To do:
All of the data should be given again word for word, though the images are to be left out.

** Extracted information follows **

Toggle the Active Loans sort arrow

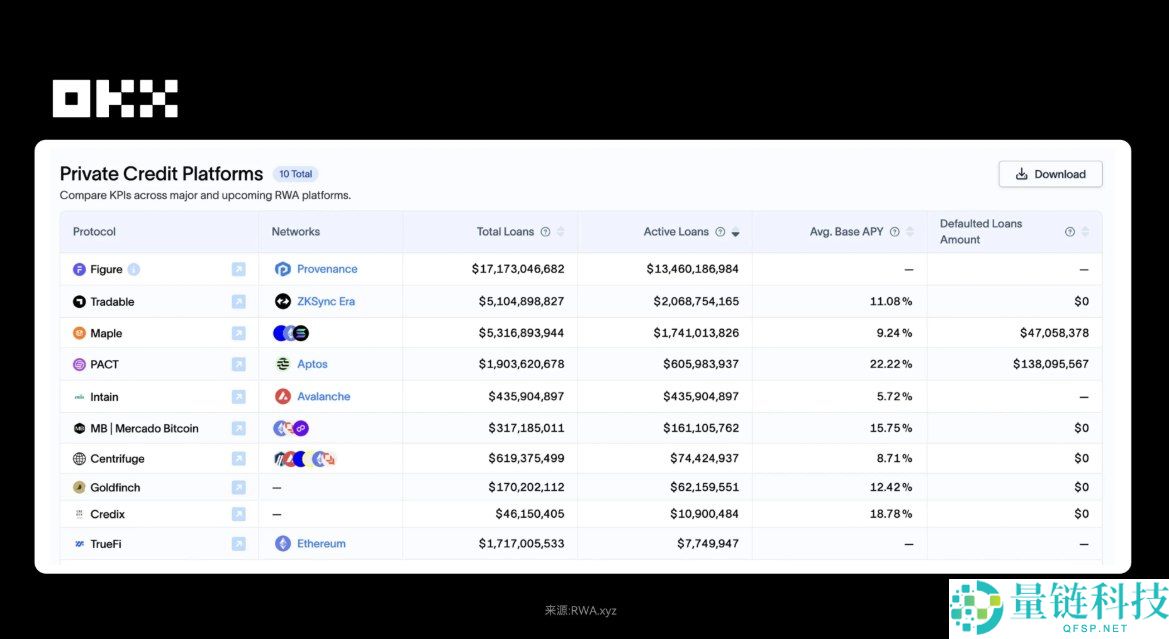[735, 232]
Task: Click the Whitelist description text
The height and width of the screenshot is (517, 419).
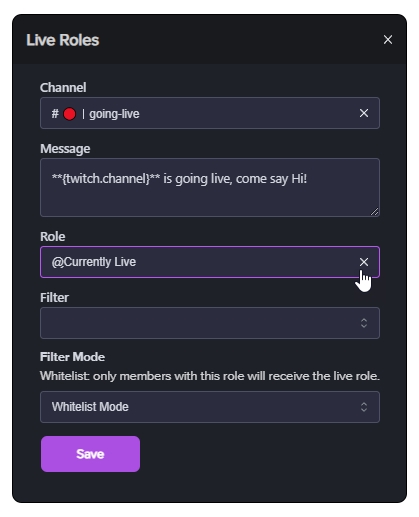Action: click(x=210, y=376)
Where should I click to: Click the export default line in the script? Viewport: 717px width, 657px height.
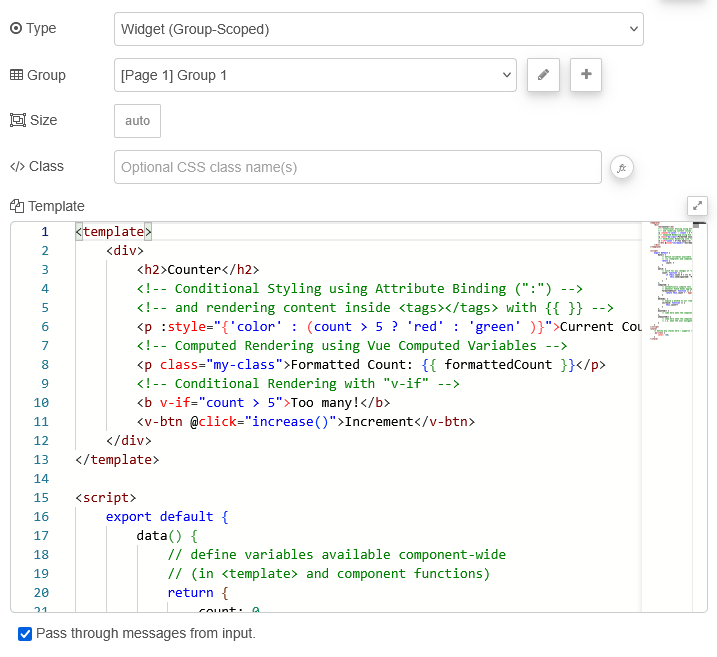[167, 516]
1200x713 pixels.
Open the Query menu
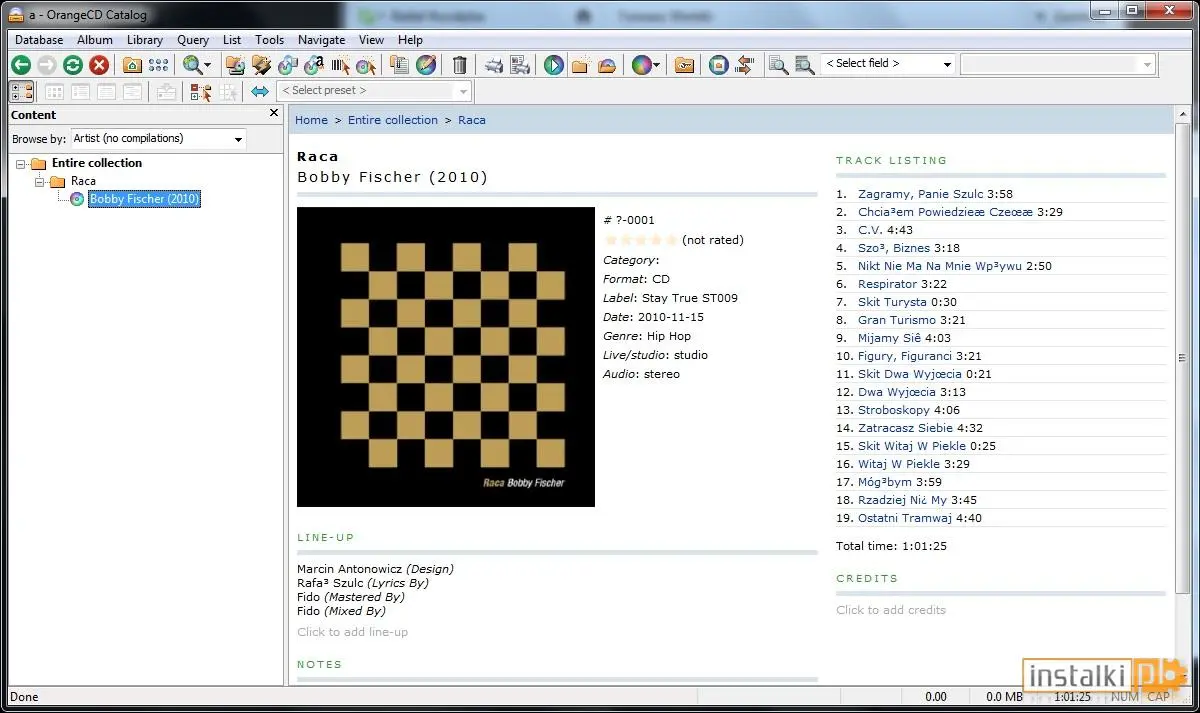pos(193,40)
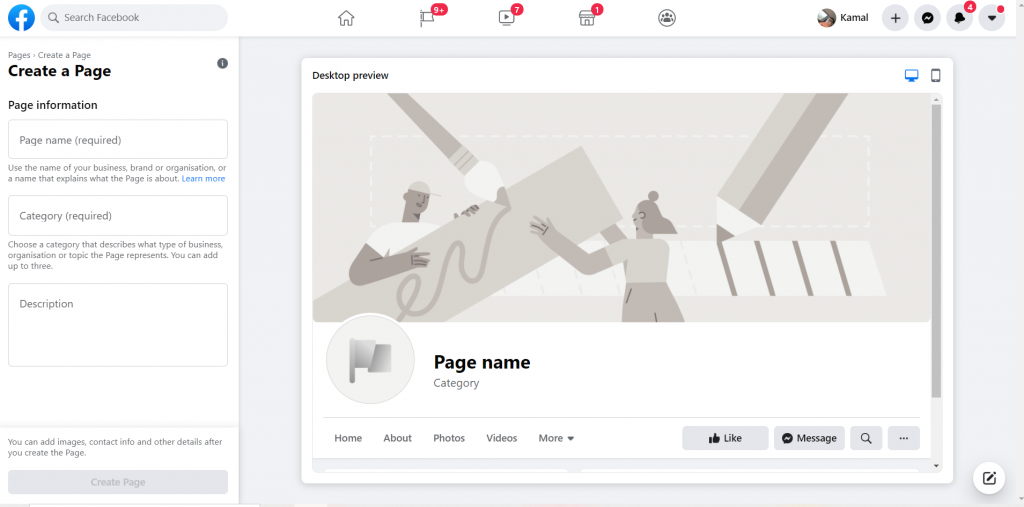The image size is (1024, 507).
Task: Click the Learn more link
Action: 203,179
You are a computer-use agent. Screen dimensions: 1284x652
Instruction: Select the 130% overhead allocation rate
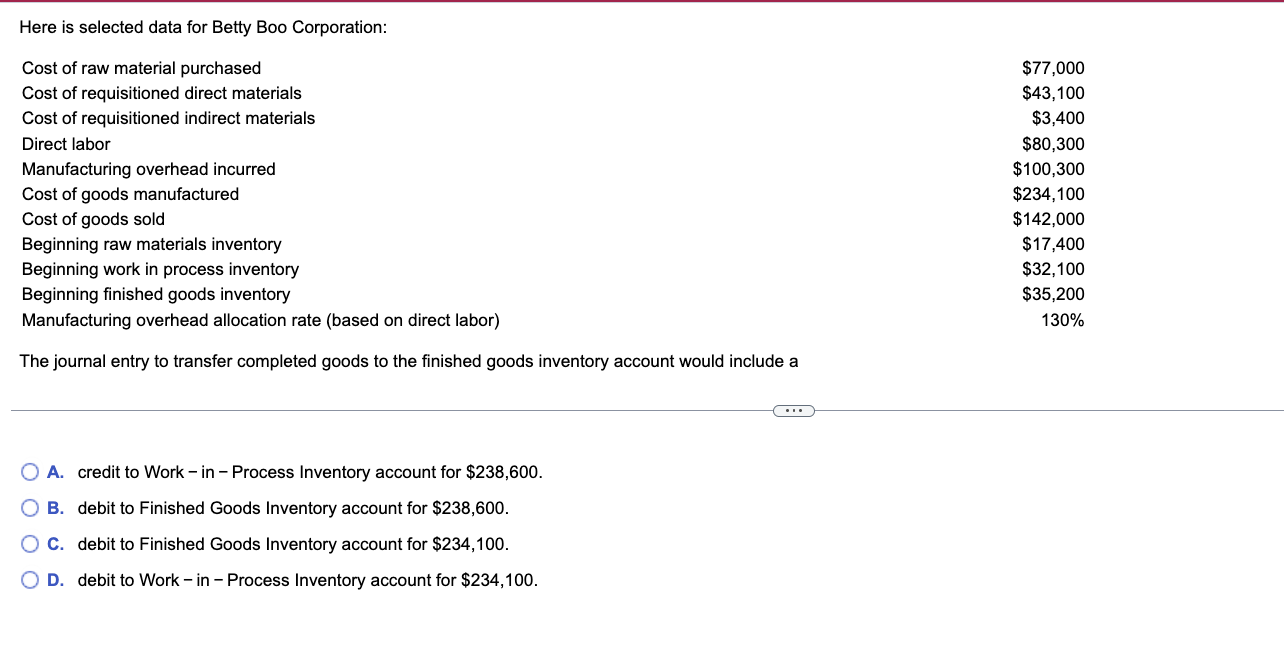[x=1063, y=319]
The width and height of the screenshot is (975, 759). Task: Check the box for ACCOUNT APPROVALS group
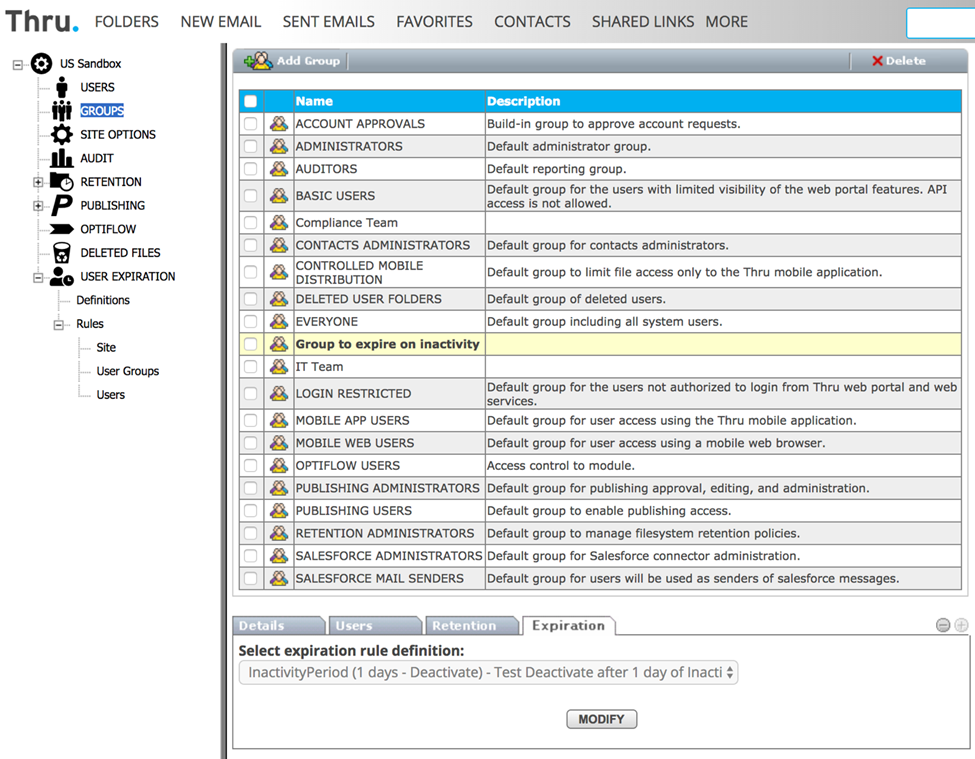[x=250, y=125]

** End of Extracted information **

Worked solution:
Toggle the Active Loans sort arrow

[735, 232]
Task: Click the Whitelist description text
The height and width of the screenshot is (517, 419).
Action: click(x=210, y=376)
Where should I click to: Click the export default line in the script? Viewport: 717px width, 657px height.
[167, 516]
1200x713 pixels.
Open the Query menu
pos(193,40)
The image size is (1024, 507).
Task: Click the Learn more link
Action: 203,179
You are a computer-use agent. Screen dimensions: 1284x652
Instruction: Select the 130% overhead allocation rate
[x=1063, y=319]
The width and height of the screenshot is (975, 759). Task: Check the box for ACCOUNT APPROVALS group
[x=250, y=125]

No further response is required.